The task: Rewrite the records from the start through the line that contains "click(366, 26)", swapping "Instruction" for "Goal" and keeping everything else the same.

Source records

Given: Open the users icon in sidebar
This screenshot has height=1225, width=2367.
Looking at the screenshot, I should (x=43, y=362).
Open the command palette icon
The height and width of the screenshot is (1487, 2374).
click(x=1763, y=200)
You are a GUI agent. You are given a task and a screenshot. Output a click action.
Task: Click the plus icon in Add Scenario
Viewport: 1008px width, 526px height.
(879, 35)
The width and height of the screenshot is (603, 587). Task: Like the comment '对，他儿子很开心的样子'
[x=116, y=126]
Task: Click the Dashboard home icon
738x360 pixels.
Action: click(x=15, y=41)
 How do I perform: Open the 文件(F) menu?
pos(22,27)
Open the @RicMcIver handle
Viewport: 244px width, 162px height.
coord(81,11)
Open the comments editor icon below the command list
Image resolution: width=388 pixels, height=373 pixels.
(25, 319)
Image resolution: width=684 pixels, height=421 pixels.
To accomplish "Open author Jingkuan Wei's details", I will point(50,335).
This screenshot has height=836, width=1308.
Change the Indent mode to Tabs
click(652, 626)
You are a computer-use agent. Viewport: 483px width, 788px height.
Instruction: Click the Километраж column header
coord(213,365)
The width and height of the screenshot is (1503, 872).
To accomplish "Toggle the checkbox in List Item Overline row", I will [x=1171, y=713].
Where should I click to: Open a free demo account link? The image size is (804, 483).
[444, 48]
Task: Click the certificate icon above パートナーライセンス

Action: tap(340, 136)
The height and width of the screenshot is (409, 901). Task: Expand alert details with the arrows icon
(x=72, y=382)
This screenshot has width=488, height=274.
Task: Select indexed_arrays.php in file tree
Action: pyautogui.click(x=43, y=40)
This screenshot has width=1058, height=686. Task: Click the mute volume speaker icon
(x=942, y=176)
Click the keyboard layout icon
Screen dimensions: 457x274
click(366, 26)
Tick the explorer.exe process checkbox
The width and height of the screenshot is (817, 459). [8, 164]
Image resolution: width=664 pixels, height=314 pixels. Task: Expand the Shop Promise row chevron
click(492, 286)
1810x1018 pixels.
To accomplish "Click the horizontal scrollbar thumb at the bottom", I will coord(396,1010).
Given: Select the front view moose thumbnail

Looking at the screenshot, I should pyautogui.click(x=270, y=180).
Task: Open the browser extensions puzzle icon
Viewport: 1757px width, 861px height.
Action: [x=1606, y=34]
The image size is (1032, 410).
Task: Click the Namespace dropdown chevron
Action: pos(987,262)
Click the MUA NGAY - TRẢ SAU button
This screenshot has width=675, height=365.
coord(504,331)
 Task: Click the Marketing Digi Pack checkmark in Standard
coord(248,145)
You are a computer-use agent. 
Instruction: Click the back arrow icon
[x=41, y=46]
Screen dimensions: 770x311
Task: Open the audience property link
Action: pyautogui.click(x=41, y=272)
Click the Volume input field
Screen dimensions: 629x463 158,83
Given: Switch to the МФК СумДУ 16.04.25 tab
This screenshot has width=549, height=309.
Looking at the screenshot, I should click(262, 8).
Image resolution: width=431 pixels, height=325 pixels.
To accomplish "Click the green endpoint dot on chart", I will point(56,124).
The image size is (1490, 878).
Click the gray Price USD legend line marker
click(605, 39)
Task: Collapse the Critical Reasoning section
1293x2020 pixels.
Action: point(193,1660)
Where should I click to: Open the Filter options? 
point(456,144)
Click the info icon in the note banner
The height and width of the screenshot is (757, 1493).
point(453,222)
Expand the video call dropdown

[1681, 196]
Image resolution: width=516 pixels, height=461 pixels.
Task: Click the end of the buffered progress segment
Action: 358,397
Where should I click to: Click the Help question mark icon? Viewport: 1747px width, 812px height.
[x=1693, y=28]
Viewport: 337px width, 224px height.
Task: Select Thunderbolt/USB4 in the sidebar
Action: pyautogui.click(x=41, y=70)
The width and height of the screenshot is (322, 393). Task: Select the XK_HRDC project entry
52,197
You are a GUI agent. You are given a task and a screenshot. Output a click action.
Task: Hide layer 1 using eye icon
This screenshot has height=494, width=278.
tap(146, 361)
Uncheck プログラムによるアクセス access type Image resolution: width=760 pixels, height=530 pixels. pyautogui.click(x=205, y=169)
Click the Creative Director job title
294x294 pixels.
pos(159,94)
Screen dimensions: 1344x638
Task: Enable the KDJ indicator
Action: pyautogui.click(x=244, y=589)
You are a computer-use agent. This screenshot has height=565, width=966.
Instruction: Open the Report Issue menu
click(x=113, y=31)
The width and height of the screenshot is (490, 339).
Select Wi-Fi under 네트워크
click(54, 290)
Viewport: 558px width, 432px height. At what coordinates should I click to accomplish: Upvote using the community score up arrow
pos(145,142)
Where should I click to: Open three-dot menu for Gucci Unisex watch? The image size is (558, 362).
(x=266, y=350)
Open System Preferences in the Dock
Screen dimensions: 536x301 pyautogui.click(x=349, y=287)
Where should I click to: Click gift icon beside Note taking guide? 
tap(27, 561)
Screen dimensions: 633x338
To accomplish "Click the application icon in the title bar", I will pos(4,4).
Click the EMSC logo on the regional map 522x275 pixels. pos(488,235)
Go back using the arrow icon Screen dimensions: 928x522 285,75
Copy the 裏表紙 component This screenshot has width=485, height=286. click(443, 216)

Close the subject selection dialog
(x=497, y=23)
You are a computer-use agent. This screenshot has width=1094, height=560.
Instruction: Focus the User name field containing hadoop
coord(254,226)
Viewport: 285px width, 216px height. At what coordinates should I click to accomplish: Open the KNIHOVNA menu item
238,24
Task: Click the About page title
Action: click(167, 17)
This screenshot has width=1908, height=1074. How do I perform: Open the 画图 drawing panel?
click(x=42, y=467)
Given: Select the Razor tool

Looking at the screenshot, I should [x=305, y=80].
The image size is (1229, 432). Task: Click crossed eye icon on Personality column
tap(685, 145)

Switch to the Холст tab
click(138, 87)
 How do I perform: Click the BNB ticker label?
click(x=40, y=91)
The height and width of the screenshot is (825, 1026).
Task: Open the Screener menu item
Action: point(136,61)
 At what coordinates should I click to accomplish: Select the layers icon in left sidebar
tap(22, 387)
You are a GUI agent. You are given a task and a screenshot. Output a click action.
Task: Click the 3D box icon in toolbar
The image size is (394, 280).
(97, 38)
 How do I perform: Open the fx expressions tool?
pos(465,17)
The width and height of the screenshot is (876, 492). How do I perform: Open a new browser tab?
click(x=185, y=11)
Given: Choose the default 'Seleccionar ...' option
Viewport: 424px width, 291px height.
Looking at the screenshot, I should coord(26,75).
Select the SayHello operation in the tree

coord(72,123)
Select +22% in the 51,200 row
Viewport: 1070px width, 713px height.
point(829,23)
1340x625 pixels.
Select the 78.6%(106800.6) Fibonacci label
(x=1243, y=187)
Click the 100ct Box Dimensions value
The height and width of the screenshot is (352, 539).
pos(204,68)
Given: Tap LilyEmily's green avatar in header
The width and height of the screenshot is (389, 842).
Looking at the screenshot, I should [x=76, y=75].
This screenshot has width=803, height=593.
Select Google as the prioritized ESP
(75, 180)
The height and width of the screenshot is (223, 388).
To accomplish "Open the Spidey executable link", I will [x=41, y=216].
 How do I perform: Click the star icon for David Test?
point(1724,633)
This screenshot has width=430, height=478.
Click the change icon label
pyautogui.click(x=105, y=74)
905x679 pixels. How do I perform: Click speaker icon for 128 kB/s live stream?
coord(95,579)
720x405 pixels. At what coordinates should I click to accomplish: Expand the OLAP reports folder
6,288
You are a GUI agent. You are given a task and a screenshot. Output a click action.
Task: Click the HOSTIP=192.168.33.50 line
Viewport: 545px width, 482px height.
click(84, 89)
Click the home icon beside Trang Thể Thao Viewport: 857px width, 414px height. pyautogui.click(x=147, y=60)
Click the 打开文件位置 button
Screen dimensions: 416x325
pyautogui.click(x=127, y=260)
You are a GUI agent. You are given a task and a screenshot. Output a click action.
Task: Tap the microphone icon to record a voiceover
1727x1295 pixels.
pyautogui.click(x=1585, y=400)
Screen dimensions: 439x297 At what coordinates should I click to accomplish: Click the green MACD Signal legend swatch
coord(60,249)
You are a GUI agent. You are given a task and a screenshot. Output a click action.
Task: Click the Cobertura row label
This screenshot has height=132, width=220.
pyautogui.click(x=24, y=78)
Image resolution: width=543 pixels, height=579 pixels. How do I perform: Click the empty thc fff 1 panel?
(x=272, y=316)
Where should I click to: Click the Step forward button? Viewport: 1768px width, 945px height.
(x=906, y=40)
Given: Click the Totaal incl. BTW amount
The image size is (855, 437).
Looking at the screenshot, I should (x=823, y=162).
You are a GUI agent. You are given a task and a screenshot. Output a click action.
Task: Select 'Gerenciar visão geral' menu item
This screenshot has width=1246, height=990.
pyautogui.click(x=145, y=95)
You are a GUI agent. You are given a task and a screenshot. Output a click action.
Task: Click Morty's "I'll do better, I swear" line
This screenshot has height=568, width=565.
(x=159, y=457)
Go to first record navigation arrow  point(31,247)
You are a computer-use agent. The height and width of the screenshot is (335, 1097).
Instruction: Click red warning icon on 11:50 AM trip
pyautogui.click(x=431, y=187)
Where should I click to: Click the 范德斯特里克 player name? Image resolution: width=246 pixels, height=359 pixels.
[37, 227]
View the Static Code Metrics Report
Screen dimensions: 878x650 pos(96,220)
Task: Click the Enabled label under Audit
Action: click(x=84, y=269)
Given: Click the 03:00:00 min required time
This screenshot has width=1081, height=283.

Result:
Given: Open the users icon in sidebar
This screenshot has height=1225, width=2367.
Looking at the screenshot, I should (x=43, y=362).
Open the command palette icon
The height and width of the screenshot is (1487, 2374).
click(x=1763, y=200)
You are a GUI agent. You are given a task and a screenshot. Output a click action.
Task: Click the plus icon in Add Scenario
Viewport: 1008px width, 526px height.
(879, 35)
The width and height of the screenshot is (603, 587). Task: Like the comment '对，他儿子很开心的样子'
[x=116, y=126]
Task: Click the Dashboard home icon
738x360 pixels.
Action: click(x=15, y=41)
 How do I perform: Open the 文件(F) menu?
pos(22,27)
Open the @RicMcIver handle
Viewport: 244px width, 162px height.
coord(81,11)
Open the comments editor icon below the command list
Image resolution: width=388 pixels, height=373 pixels.
(25, 319)
Image resolution: width=684 pixels, height=421 pixels.
To accomplish "Open author Jingkuan Wei's details", I will point(50,335).
This screenshot has height=836, width=1308.
Change the Indent mode to Tabs
click(652, 626)
You are a computer-use agent. Viewport: 483px width, 788px height.
Goal: Click the Километраж column header
coord(213,365)
The width and height of the screenshot is (1503, 872).
To accomplish "Toggle the checkbox in List Item Overline row", I will [x=1171, y=713].
Where should I click to: Open a free demo account link? The image size is (804, 483).
[444, 48]
Task: Click the certificate icon above パートナーライセンス

Action: tap(340, 136)
The height and width of the screenshot is (409, 901). Task: Expand alert details with the arrows icon
(x=72, y=382)
This screenshot has width=488, height=274.
Task: Select indexed_arrays.php in file tree
Action: pyautogui.click(x=43, y=40)
This screenshot has width=1058, height=686. Task: Click the mute volume speaker icon
(x=942, y=176)
Click the keyboard layout icon
Screen dimensions: 457x274
click(366, 26)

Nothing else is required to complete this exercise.